* _Goal 1_:
Reproduce word for word the part of the Campeche travel passage below between "Every Mexican hostelry" and "worried about you.", inclusive.

* _Given passage_:
The expensive new hotels are on the long malecon, the waterfront. The cheap old places are in the historic district, and are either full or aren't so cheap. We finally settled on the Hotel Campeche off the zocalo. Great location, minimal rooms, overpriced, but the best of the lot that we could get into.

Guidebooks say Campeche's streets are best seen at night, with music and performances in parks and plazas. The cheerleading competition in the downtown sports arena was certainly amplified enough, music reverberating for blocks. Ancient walls and churches are dramatically lit. The roads and walks are thronged -- is it just because it's Friday night We took the room for two nights, so we'll have Saturday and Sunday to poke around.

CEBOLLAS: We supped at La Parroquia, a famed cheap but classy eatery. We were too late for the comidas corridas (daily specials) so we attacked birds. I feasted on pollo escabeche, chicken stewed with onions and garlic and chiles. I fear that I shall be unbearable tonight. (Are there some nights when I *am* bearable?)

Every Mexican hostelry we've so far encountered has provided tiny bars of the same brand of soap, Rosa Venus. Is this a monopoly? But we can't tell at the Hotel Campeche because they unwrapped the soap. And provided plastic towels that absorb nothing. And supplied sheets too small for the beds, and beds too thin for our backs. And no hot water. And I won't mention the toilet. At least everything is reasonably new and clean.


Personal notes:

Barbi, how are you doing? How's your health? Uncle Ray is worried about you.

* _Dataset excerpts_:
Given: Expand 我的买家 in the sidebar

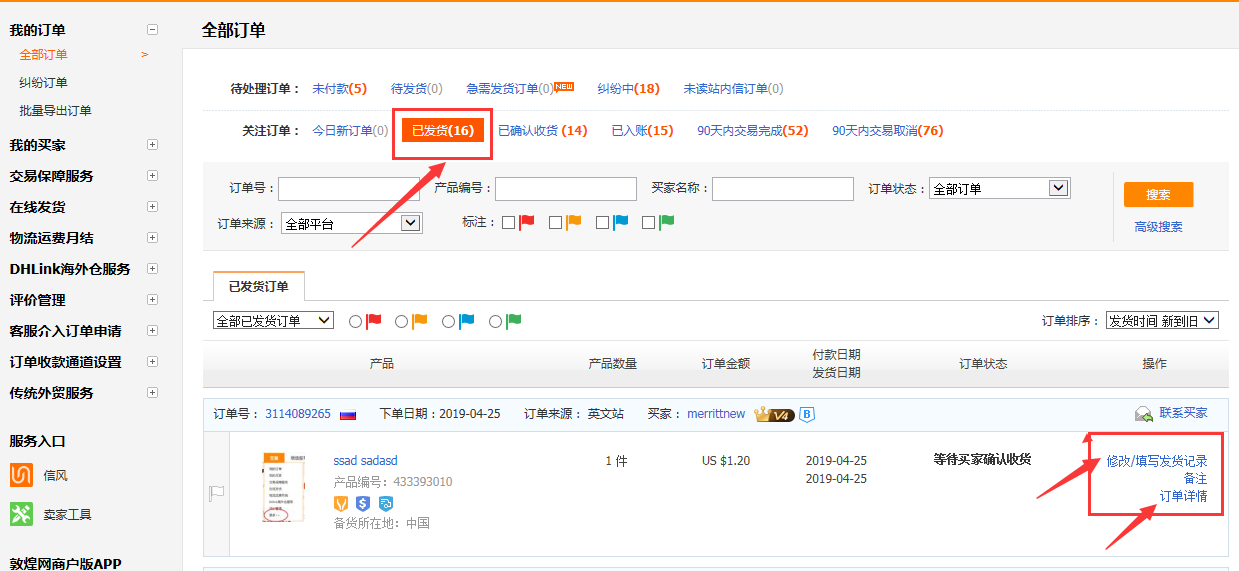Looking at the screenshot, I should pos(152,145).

==

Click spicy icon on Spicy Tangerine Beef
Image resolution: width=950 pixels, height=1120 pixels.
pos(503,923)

* _Goal 2_:
Quote the records above between the lines holding "Click spicy icon on Spicy Tangerine Beef" and "pos(503,923)", inclusive.

* _Complete response 1_:
Every Mexican hostelry we've so far encountered has provided tiny bars of the same brand of soap, Rosa Venus. Is this a monopoly? But we can't tell at the Hotel Campeche because they unwrapped the soap. And provided plastic towels that absorb nothing. And supplied sheets too small for the beds, and beds too thin for our backs. And no hot water. And I won't mention the toilet. At least everything is reasonably new and clean.


Personal notes:

Barbi, how are you doing? How's your health? Uncle Ray is worried about you.

* _Complete response 2_:
Click spicy icon on Spicy Tangerine Beef
Image resolution: width=950 pixels, height=1120 pixels.
pos(503,923)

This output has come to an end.